-- Material for the task follows --

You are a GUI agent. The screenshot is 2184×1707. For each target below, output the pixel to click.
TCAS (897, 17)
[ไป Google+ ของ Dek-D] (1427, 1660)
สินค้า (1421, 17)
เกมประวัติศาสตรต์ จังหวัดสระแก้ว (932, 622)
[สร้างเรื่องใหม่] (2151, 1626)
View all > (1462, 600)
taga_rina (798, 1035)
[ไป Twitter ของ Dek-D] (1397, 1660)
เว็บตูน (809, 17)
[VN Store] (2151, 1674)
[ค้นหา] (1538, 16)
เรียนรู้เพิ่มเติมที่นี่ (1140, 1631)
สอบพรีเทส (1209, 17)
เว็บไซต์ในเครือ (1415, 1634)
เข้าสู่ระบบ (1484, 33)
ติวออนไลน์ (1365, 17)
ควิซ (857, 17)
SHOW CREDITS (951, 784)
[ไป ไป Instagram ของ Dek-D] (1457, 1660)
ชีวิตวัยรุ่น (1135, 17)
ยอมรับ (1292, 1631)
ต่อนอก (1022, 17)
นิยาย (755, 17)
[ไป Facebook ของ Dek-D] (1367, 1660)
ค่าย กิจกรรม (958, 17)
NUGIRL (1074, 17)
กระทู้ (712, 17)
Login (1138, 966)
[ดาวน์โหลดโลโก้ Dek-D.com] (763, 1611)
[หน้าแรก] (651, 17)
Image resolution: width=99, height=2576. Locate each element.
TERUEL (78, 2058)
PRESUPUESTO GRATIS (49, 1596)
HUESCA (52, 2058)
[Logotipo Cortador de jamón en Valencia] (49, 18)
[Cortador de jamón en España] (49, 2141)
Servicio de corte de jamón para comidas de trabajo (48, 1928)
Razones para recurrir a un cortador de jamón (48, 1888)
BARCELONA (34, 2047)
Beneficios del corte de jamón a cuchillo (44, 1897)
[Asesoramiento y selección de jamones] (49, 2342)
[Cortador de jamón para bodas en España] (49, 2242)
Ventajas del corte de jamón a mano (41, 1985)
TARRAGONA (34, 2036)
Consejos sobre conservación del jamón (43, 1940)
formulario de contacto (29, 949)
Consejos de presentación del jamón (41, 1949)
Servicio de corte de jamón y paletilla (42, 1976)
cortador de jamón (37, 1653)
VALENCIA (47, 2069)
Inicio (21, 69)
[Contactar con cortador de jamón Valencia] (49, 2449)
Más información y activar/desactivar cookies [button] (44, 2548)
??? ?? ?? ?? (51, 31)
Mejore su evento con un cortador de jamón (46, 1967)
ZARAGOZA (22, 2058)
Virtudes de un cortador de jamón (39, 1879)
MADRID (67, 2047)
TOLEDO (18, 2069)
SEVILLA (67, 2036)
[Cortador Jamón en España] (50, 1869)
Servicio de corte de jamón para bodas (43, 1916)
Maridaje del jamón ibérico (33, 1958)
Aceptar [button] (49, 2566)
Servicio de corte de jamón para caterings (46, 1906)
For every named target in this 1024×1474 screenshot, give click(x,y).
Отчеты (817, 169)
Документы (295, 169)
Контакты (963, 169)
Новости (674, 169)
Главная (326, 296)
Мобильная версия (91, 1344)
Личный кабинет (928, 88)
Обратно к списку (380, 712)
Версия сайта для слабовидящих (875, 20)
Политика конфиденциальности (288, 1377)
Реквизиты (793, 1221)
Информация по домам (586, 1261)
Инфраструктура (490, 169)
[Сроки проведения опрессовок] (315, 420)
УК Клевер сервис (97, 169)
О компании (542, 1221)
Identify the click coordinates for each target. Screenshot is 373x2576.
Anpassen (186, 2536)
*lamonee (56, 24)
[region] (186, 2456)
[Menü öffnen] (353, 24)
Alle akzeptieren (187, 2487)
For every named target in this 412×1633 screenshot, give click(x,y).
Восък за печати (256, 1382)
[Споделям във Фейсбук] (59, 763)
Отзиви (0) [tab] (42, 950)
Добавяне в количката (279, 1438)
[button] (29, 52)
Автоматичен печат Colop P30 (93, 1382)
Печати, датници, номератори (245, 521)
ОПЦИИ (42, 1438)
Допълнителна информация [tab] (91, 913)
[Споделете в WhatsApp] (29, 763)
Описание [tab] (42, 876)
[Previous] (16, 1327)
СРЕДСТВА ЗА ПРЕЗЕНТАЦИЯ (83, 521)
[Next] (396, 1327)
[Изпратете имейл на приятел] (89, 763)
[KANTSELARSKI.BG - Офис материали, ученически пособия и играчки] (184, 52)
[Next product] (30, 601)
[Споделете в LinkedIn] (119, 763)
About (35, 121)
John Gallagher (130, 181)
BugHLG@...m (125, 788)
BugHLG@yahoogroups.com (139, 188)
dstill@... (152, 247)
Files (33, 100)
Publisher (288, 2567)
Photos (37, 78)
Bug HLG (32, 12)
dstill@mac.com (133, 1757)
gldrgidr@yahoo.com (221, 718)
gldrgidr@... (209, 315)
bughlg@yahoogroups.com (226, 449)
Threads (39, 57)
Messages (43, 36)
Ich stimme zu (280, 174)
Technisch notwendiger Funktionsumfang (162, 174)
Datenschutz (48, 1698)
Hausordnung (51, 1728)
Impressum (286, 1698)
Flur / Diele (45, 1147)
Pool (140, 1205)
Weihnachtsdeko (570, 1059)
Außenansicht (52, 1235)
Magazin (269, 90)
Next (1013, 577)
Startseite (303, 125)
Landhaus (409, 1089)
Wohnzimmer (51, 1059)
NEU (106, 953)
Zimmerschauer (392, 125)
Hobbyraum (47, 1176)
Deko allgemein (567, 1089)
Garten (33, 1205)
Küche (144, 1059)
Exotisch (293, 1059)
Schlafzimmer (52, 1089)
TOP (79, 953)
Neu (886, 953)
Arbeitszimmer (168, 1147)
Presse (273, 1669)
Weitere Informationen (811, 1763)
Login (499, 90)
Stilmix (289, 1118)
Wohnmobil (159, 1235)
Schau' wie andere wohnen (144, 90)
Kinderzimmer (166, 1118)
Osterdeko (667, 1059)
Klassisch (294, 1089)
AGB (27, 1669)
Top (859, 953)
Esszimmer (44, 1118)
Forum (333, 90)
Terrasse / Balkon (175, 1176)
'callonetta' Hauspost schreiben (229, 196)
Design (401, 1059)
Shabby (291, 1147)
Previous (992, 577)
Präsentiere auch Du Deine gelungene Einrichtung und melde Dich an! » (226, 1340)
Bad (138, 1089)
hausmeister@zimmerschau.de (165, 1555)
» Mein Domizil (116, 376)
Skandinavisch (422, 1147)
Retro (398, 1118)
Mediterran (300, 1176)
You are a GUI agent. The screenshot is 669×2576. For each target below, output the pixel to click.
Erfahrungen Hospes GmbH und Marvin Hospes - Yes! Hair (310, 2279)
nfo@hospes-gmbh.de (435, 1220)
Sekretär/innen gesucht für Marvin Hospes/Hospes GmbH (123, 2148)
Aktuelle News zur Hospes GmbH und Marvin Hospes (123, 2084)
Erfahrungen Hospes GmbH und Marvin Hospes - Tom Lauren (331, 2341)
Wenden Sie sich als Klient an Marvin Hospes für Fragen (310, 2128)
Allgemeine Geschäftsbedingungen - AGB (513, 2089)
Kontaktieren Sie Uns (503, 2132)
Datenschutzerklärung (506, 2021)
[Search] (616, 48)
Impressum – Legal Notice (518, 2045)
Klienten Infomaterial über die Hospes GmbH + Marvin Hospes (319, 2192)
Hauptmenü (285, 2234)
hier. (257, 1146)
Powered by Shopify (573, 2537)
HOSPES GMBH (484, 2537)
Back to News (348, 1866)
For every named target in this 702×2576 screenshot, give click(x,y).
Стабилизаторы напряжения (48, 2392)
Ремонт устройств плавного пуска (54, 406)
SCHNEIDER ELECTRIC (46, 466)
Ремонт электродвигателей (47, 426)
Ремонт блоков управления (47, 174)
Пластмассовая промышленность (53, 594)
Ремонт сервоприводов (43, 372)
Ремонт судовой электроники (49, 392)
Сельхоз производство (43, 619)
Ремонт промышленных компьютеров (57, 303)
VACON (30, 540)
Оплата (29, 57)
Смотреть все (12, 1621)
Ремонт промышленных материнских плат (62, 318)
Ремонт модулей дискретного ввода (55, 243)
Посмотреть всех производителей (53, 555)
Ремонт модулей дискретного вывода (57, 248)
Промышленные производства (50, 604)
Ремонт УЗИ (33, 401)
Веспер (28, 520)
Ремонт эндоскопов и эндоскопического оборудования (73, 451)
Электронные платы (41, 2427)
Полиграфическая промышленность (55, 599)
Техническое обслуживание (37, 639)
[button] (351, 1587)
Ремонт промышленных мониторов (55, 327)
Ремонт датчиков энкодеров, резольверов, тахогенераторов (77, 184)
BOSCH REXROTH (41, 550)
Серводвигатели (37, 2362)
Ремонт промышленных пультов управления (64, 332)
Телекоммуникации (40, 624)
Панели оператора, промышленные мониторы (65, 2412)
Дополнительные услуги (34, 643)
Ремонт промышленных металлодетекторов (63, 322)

-- Material for the task concluded --

§ Action item: Please print verbatim each line from the first line of the entries above to the line that contains "กระทู้ (712, 17)", inclusive, and nothing more.

§ Your response:
You are a GUI agent. The screenshot is 2184×1707. For each target below, output the pixel to click.
TCAS (897, 17)
[ไป Google+ ของ Dek-D] (1427, 1660)
สินค้า (1421, 17)
เกมประวัติศาสตรต์ จังหวัดสระแก้ว (932, 622)
[สร้างเรื่องใหม่] (2151, 1626)
View all > (1462, 600)
taga_rina (798, 1035)
[ไป Twitter ของ Dek-D] (1397, 1660)
เว็บตูน (809, 17)
[VN Store] (2151, 1674)
[ค้นหา] (1538, 16)
เรียนรู้เพิ่มเติมที่นี่ (1140, 1631)
สอบพรีเทส (1209, 17)
เว็บไซต์ในเครือ (1415, 1634)
เข้าสู่ระบบ (1484, 33)
ติวออนไลน์ (1365, 17)
ควิซ (857, 17)
SHOW CREDITS (951, 784)
[ไป ไป Instagram ของ Dek-D] (1457, 1660)
ชีวิตวัยรุ่น (1135, 17)
ยอมรับ (1292, 1631)
ต่อนอก (1022, 17)
นิยาย (755, 17)
[ไป Facebook ของ Dek-D] (1367, 1660)
ค่าย กิจกรรม (958, 17)
NUGIRL (1074, 17)
กระทู้ (712, 17)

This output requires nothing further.